2019年5月17日に公布された「特許法等の一部を改正する法律」では、査証制度の創設と、損害賠償額の算定方法の見直しという2点において特許法が改正されました。

今回は、そのうち損害賠償額の算定方法の見直しについて、改正の内容を解説します。

特許法改正の概要

特許法等の一部を改正する法律は、2019年5月17日に公布され、2020年4月1日から一部を除いて施行されました。

損害賠償額の算定方法の見直しについては4月1日に施行されましたが、この改正により創設された査証制度は、半年後の10月1日に施行されました。

査証制度の詳しい解説は以下の記事を参照してください。

参考記事:『査証制度とは?流れや費用、要件など特許法改正で何が変わるかを解説』

この改正が問題となる場面

特許権者の特許を無断で使用するなど、特許権や専用実施権の侵害があった場合、損害賠償を請求するという侵害訴訟が問題となる場面です。

特許権が侵害された場合、不法行為責任に基づく損害賠償請求(民法709条)を行います。通常は権利を侵害された者が侵害の事実につき主張・立証しなければなりませんが、その立証は困難です。そのため、民法709条の特則として、改正前特許法102条1項が損害額の推定について規定していました。
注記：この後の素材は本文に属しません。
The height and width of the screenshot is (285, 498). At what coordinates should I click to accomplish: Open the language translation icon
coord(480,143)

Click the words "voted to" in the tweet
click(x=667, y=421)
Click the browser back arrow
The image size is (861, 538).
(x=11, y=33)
しかし、この規定については、認められる損害賠償額が不十分であることに加えて、条文の解釈が不明確であるという問題がありました。

損害賠償額算定方法の見直し

この改正の主な内容として、①権利者の生産・販売能力等を超える部分の損害の認定、②ライセンス料相当額の増額の2点が挙げられます。

①権利者の生産・販売能力等を超える部分の損害を認定

特許法102条1項が改正され、侵害者が得た利益のうち、特許権者の⽣産能⼒等を超えるとして賠償が否定されていた部分について、侵害者にライセンスしたとみなして損害賠償の請求が認められるようになりました。

特許法102条1項
特許権者又は専用実施権者が故意又は過失により自己の特許権又は専用実施権を侵害した者に対しその侵害により自己が受けた損害の賠償を請求する場合において、その者がその侵害の行為を組成した物を譲渡したときは、次の各号に掲げる額の合計額を、特許権者又は専用実施権者が受けた損害の額とすることができる。
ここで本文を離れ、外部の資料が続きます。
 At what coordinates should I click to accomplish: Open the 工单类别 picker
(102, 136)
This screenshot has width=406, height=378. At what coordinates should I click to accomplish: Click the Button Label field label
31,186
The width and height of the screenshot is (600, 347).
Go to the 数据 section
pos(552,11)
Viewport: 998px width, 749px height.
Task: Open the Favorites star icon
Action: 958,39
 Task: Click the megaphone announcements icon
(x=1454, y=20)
1号 特許権者又は専用実施権者がその侵害の行為がなければ販売することができた物の単位数量当たりの利益の額に、自己の特許権又は専用実施権を侵害した者が譲渡した物の数量(次号において「譲渡数量」という。)のうち当該特許権者又は専用実施権者の実施の能力に応じた数量(同号において「実施相応数量」という。)を超えない部分(その全部又は一部に相当する数量を当該特許権者又は専用実施権者が販売することができないとする事情があるときは、当該事情に相当する数量(同号において「特定数量」という。)を控除した数量)を乗じて得た額

2号 譲渡数量のうち実施相応数量を超える数量又は特定数量がある場合(特許権者又は専用実施権者が、当該特許権者の特許権についての専用実施権の設定若しくは通常実施権の許諾又は当該専用実施権者の専用実施権についての通常実施権の許諾をし得たと認められない場合を除く。)におけるこれらの数量に応じた当該特許権又は専用実施権に係る特許発明の実施に対し受けるべき金銭の額に相当する額

従来、特許権侵害の損害賠償は権利者側の生産・販売能力の範囲内に限定されていました。侵害者が侵害した製品を10000個販売した場合、権利者の生産能力が100個であれば、損害賠償が認められるのは100個分のみで、9900個分は賠償を受けることができませんでした。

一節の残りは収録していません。